- TASK
Repeat, exactly as written, the line containing "Switch to 60分 chart period" and each line after it through the end of the data.
---+---
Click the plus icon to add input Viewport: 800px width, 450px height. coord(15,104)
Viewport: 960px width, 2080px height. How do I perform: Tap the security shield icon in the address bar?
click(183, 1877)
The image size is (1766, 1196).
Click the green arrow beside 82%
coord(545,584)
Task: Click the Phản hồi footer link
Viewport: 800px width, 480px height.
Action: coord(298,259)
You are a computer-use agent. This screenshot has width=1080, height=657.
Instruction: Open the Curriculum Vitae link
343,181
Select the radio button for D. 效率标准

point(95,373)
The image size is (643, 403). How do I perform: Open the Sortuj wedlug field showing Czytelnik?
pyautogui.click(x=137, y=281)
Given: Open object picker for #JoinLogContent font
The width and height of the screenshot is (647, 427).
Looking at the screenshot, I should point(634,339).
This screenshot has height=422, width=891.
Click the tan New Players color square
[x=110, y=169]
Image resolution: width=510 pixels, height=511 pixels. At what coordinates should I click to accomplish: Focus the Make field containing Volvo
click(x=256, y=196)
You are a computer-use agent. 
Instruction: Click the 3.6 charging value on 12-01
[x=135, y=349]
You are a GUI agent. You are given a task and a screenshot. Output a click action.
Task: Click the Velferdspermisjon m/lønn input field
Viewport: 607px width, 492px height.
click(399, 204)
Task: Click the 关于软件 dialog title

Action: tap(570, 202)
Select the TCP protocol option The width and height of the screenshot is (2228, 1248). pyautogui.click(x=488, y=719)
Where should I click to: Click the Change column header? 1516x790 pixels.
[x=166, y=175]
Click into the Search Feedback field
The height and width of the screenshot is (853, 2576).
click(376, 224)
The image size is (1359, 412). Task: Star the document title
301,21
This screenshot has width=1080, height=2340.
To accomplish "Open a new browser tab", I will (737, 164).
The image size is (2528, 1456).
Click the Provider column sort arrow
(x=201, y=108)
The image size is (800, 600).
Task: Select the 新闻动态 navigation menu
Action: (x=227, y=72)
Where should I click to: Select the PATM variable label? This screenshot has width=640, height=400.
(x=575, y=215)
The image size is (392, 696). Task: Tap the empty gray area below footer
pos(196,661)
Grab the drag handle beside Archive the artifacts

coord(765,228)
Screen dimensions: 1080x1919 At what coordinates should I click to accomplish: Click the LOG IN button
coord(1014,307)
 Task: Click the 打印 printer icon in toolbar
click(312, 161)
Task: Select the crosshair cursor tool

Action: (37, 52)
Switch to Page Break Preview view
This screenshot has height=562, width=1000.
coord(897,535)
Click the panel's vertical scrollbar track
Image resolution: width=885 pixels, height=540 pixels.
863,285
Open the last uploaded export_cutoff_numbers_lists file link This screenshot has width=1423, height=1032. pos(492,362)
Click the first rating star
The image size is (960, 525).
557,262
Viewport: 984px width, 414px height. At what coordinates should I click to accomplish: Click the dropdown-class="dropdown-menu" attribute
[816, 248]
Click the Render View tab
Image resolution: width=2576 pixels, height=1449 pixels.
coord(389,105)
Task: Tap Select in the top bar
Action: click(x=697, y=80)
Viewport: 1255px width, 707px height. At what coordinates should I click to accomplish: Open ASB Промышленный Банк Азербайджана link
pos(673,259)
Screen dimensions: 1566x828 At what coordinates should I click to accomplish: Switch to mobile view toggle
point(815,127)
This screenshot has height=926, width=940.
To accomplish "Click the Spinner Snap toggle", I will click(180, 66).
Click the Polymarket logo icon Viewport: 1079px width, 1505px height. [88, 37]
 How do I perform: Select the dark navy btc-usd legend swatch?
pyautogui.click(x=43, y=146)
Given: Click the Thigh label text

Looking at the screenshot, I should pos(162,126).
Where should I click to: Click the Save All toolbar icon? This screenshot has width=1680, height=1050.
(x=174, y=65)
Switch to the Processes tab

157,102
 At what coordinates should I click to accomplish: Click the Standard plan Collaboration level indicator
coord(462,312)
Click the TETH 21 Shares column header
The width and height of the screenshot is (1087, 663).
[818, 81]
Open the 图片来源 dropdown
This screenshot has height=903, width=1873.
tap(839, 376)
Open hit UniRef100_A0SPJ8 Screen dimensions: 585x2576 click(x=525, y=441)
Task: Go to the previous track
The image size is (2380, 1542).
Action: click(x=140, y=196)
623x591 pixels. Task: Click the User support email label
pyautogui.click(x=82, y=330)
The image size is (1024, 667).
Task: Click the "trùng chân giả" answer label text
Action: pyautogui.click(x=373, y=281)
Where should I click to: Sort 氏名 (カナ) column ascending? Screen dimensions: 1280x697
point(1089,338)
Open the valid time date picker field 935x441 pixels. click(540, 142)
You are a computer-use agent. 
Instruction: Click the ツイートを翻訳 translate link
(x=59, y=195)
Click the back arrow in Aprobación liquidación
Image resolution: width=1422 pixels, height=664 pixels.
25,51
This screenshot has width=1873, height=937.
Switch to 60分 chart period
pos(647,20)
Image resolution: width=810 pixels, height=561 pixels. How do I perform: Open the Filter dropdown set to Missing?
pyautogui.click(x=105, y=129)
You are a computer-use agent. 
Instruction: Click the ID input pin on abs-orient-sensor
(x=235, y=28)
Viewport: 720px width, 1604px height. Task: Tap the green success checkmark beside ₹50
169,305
---+---
- ANSWER TO THIS TASK
Switch to 60分 chart period
pos(647,20)
Image resolution: width=810 pixels, height=561 pixels. How do I perform: Open the Filter dropdown set to Missing?
pyautogui.click(x=105, y=129)
You are a computer-use agent. 
Instruction: Click the ID input pin on abs-orient-sensor
(x=235, y=28)
Viewport: 720px width, 1604px height. Task: Tap the green success checkmark beside ₹50
169,305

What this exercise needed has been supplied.